A nova preocupação envolvendo Neymar virou assunto nacional logo após Carlo Ancelotti anunciar a lista da Seleção, na semana assada. Bastou o Santos confirmar um edema na panturrilha direita do camisa 10 para surgir a avalanche de críticas e especulações.
Mas, na avaliação de um dos maiores especialistas em ortopedia do país – ouvido pela coluna Futebol Etc – o quadro está longe de representar ameaça concreta à presença do jogador na Copa.
O médico Roger Amorim Santos Diniz, mestre pela Unifesp, ex-membro da Cleveland Clinic-EUA, explica que a tendência é de recuperação rápida.
“O Neymar sofreu um edema pequeno de aproximadamente dois milímetros.
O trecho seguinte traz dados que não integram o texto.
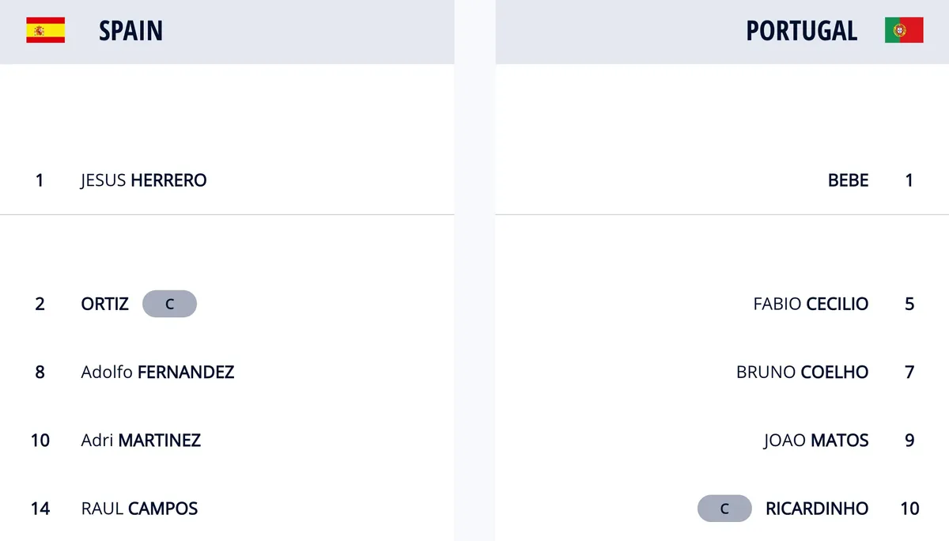Click the captain badge next to Ricardinho
This screenshot has width=949, height=541.
(x=724, y=509)
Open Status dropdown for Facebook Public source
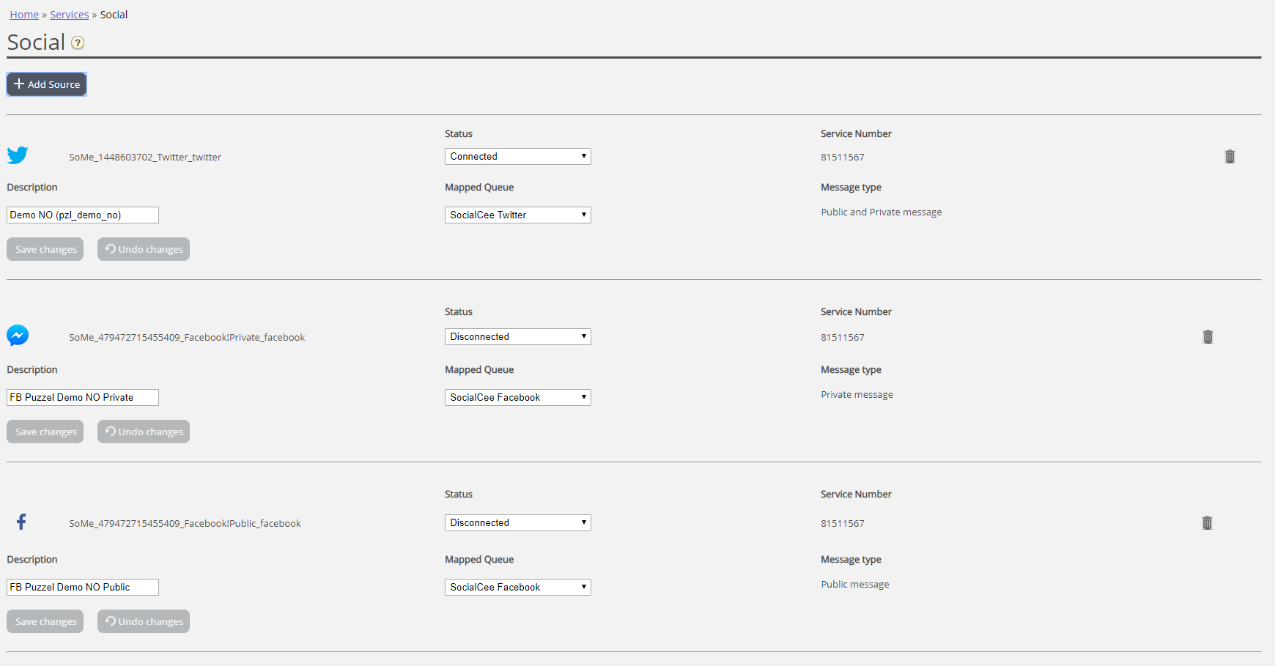 tap(517, 523)
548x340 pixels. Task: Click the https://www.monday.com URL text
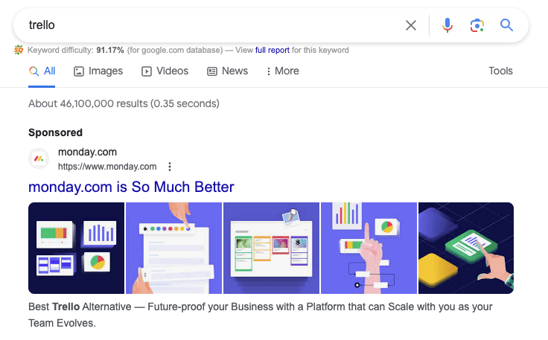(x=107, y=167)
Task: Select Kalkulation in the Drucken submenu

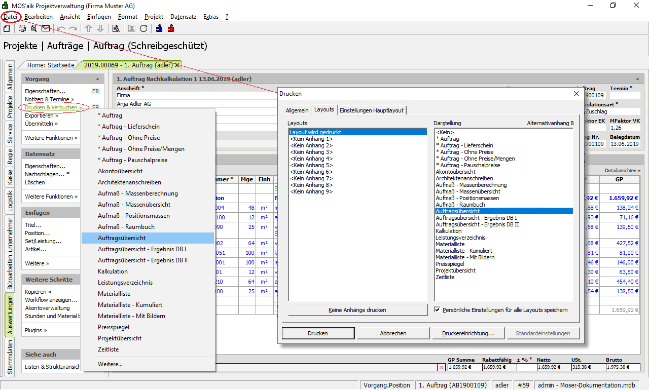Action: point(113,271)
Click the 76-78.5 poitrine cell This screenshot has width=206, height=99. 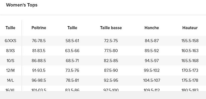click(39, 41)
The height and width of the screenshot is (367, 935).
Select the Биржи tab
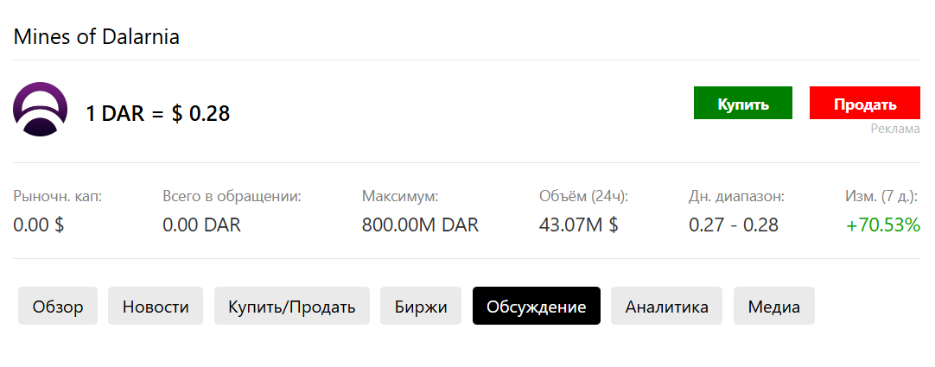(x=421, y=307)
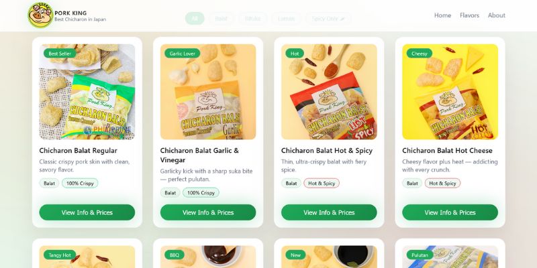Open the Home nav link
537x268 pixels.
pyautogui.click(x=442, y=15)
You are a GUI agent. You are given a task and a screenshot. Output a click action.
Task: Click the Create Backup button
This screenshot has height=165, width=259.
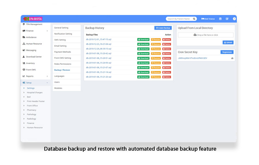click(x=163, y=28)
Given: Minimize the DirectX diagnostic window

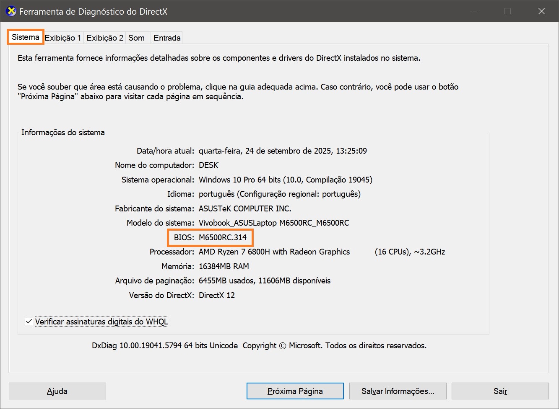Looking at the screenshot, I should (x=474, y=11).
É um acúmulo de líquido por esforço físico. Isso responde muito bem ao tratamento e ao repouso e o prazo estimado de recuperação gira entre três e cinco dias, sem indícios de lesão grave. Provavelmente não vai atrapalhar a apresentação à Seleção. É uma situação controlável e comum em atletas de alta carga”, afirma o especialista.

Essa avaliação reduz o clima de tensão. Além disso, o Santos deve preservar Neymar para evitar desgaste antes da Copa.
Perguntado pela coluna sobre o histórico lesões de Neymar, que o transforma, aparentemente, num “atleta frágil”, Róger Diniz explica:
“O estilo de jogo dele favorece esse tipo de trauma. Ele sofre muitas faltas. É um jogador extremamente visado. Ele segura muito a bola, tem um drible muito curto, então isso proporciona que os defensores se aproximem muito rápido e também sofre muita falta. Você pode ver que a maioria das lesões que ele já teve foi tudo em membro inferior, joelho, perna, fratura do metatarso, lesão do tornozelo. Então é um indivíduo que é muito caçado em campo”, complementa.
Enquanto a discussão esquenta nas redes, a análise médica aponta um cenário mais ou menos tranquilo. E Ancelotti trabalha com a convicção de que terá Neymar em condições normais para ajudar o Brasil na busca pelo hexa, a partir desta quarta-feira (27), na Granja Cmary.